What you will do
Your copy should hold only the lines from the one containing "Task: Open the 积分摇奖 link" through the final line of the entries, exactly as written, with no pictures.
# # # # # # #
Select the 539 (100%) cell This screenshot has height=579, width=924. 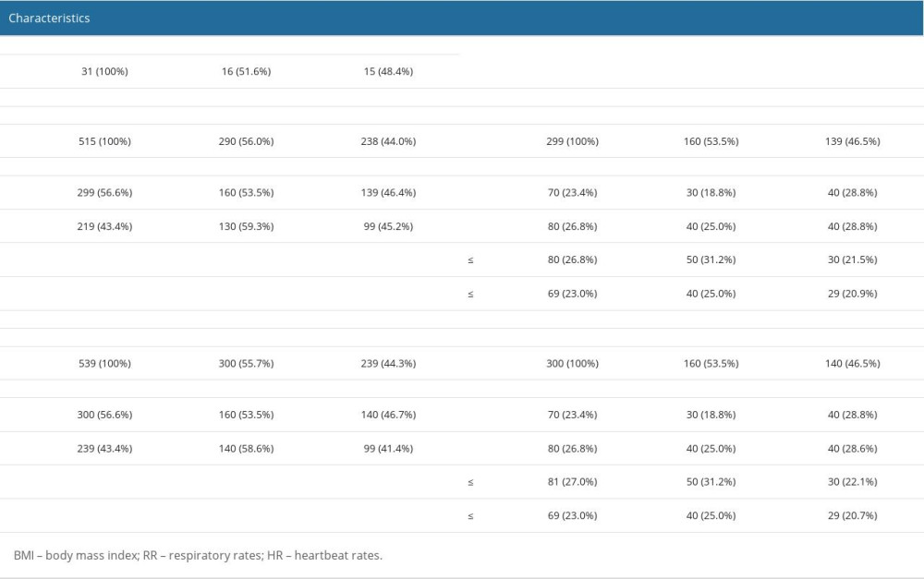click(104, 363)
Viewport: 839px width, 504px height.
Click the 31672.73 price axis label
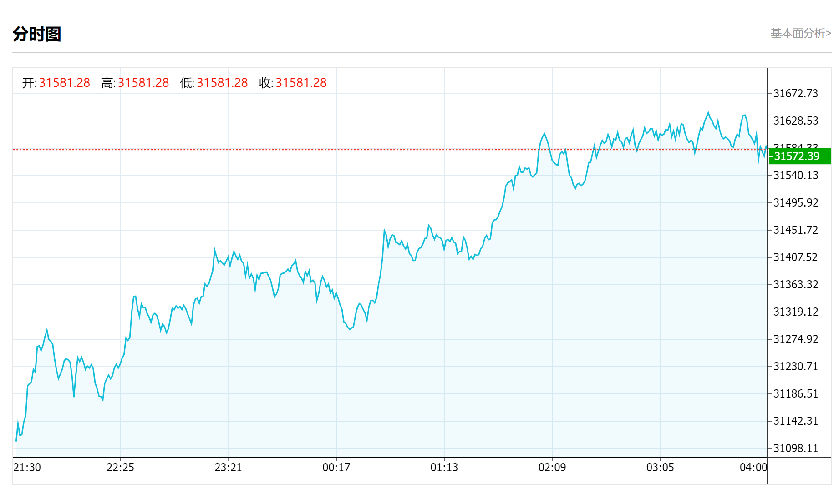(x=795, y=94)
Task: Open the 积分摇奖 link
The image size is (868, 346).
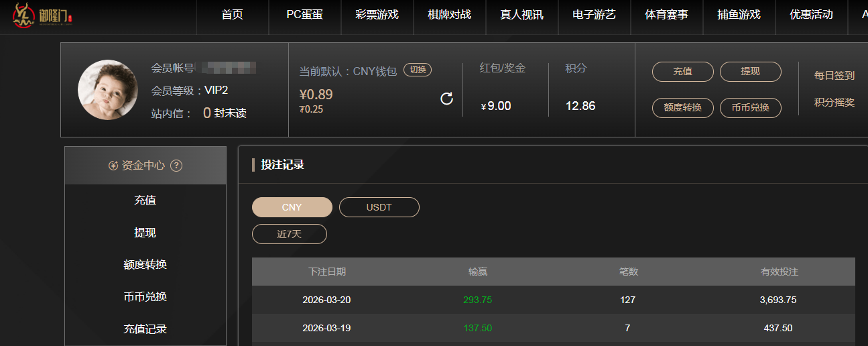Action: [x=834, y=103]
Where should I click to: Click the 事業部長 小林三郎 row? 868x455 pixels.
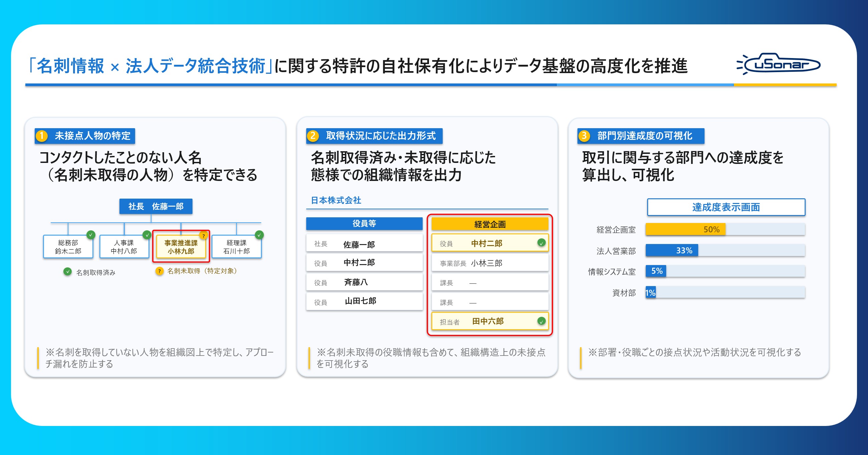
# # # # # # #
Solution
Task: Open the 积分摇奖 link
The image size is (868, 346).
Action: [x=834, y=103]
Where should I click to: Click the 事業部長 小林三郎 row? 868x455 pixels.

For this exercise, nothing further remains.